Beyond crystals: the dialectic of materials and information

TL;DR

This paper advocates for integrating crystallography, materials science, and biology through information theory to develop a modern science of structures that transcends classical crystallography, emphasizing dynamics, metastability, and information processing.

Contribution

It proposes a new framework combining information theory and dynamical systems to understand complex, metastable, and hierarchical structures in materials and biology.

Findings

Structures are now understood as dynamic, metastable, and informational.

Quantum effects are significant at smaller scales, enabling quantum computation.
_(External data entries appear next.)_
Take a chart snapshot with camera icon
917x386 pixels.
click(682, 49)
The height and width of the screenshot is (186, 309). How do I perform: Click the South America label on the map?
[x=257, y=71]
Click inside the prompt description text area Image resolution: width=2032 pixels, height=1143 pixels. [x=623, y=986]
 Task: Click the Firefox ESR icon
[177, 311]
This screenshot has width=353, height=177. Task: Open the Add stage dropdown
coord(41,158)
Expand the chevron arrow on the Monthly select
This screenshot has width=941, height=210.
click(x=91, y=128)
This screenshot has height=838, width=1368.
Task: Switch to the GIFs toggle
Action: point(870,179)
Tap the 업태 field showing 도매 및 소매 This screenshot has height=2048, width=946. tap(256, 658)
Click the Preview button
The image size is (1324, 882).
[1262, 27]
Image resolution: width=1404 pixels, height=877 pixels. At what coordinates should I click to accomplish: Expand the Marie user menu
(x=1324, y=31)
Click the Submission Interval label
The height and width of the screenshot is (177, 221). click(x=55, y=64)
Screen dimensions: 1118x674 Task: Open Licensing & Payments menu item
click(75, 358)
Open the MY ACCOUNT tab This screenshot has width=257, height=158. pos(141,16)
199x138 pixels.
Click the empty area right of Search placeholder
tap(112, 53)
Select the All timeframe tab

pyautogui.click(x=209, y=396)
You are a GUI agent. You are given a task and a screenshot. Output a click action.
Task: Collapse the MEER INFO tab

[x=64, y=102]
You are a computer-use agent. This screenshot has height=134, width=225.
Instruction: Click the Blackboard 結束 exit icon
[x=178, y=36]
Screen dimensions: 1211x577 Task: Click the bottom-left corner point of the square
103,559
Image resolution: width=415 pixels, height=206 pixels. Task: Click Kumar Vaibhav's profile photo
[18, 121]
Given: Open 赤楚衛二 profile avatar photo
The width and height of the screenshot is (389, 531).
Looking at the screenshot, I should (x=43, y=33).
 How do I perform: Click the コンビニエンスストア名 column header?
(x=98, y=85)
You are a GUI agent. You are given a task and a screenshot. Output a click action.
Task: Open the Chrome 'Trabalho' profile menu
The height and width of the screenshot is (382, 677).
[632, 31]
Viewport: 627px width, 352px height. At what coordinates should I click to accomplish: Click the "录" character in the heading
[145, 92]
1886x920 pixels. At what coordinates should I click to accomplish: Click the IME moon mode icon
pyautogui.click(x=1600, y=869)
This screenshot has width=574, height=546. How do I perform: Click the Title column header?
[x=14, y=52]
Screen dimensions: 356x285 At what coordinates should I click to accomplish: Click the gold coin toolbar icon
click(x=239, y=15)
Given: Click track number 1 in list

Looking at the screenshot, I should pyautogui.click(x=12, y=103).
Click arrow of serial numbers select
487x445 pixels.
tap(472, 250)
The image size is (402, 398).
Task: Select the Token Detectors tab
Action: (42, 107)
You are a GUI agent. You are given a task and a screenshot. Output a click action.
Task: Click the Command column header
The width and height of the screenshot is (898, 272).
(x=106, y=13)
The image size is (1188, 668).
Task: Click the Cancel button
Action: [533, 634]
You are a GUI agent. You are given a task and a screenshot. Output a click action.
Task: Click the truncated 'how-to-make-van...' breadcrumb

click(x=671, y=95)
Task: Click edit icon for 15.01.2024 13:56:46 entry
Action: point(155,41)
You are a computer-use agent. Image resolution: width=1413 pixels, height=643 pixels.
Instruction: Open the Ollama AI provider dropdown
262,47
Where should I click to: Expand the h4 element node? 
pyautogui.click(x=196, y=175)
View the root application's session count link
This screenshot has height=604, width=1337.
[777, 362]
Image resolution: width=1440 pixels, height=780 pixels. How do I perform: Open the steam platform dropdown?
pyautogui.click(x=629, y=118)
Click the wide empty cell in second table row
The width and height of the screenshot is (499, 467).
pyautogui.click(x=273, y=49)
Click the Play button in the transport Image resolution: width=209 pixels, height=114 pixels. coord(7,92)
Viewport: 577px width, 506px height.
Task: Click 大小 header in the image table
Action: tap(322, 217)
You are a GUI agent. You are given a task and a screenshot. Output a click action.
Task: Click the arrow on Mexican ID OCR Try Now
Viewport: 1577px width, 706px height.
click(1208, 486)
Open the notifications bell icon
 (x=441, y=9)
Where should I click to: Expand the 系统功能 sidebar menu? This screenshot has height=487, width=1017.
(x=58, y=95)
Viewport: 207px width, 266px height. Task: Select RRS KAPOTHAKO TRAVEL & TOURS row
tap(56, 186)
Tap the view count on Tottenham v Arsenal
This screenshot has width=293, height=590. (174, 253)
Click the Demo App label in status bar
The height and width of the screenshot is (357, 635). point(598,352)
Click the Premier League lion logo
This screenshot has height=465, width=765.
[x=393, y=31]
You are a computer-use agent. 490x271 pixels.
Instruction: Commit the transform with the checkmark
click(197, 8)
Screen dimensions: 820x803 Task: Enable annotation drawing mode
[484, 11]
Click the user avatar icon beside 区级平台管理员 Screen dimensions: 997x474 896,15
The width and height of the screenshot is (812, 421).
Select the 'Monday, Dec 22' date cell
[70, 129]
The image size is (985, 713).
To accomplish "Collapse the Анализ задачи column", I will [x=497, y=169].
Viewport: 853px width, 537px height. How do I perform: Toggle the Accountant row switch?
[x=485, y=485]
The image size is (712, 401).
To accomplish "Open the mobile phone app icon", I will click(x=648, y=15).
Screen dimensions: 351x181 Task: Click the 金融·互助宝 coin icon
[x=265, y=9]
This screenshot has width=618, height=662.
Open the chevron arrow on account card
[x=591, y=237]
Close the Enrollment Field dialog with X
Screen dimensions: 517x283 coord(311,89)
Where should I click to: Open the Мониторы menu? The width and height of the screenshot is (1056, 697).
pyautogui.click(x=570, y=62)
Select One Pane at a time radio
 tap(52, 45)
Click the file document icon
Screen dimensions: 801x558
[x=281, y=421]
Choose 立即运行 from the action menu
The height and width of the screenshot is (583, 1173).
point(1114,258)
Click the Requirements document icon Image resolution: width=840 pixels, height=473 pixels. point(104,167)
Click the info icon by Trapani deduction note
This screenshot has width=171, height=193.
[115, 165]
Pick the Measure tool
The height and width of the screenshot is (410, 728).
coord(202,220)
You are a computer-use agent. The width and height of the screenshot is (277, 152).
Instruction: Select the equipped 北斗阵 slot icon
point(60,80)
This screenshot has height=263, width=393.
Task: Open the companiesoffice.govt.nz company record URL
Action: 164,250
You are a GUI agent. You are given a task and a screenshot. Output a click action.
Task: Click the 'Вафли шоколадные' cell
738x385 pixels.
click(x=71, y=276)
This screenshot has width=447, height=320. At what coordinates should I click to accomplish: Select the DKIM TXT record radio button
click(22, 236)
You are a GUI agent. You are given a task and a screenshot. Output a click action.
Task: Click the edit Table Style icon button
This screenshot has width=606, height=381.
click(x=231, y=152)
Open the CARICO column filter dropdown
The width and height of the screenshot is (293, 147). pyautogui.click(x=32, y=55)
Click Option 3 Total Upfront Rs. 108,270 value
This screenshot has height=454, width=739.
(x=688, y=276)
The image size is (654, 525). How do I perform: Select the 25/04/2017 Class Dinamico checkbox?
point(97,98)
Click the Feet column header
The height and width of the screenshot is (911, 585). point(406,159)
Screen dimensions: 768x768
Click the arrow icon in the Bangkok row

Hierarchization and information-based categorization are key to understanding complex structures.

Abstract

We argue for a convergence of crystallography, materials science and biology, that will come about through asking materials questions about biology and biological questions about materials, illuminated by considerations of information. The complex structures now being studied in biology and produced in nanotechnology have outstripped the framework of classical crystallography, and a variety of organizing concepts are now taking shape into a more modern and dynamic science of structure, form and function. Absolute stability and equilibrium are replaced by metastable structures existing in a flux of energy-carrying information and moving within an energy landscape of complex topology. Structures give place to processes and processes to systems. The fundamental level is that of atoms. As smaller and smaller groups of atoms are used for their physical properties, quantum effects become important; already we see quantum computation taking shape. Concepts move towards those in life with the emergence of specifically informational structures. We now see the possibility of the artificial construction of a synthetic living system, different from biological life, but having many or all of the same properties. Interactions are essentially nonlinear and collective. Structures begin to have an evolutionary history with episodes of symbiosis. Underlying all the structures are constraints of time and space. Through hierarchization, a more general principle than the periodicity of crystals, structures may be found within structures on different scales. We must integrate unifying concepts from dynamical systems and information theory to form a coherent language and science of shape and structure beyond crystals. To this end, we discuss the idea of categorizing structures based on information according to the algorithmic complexity of their assembly.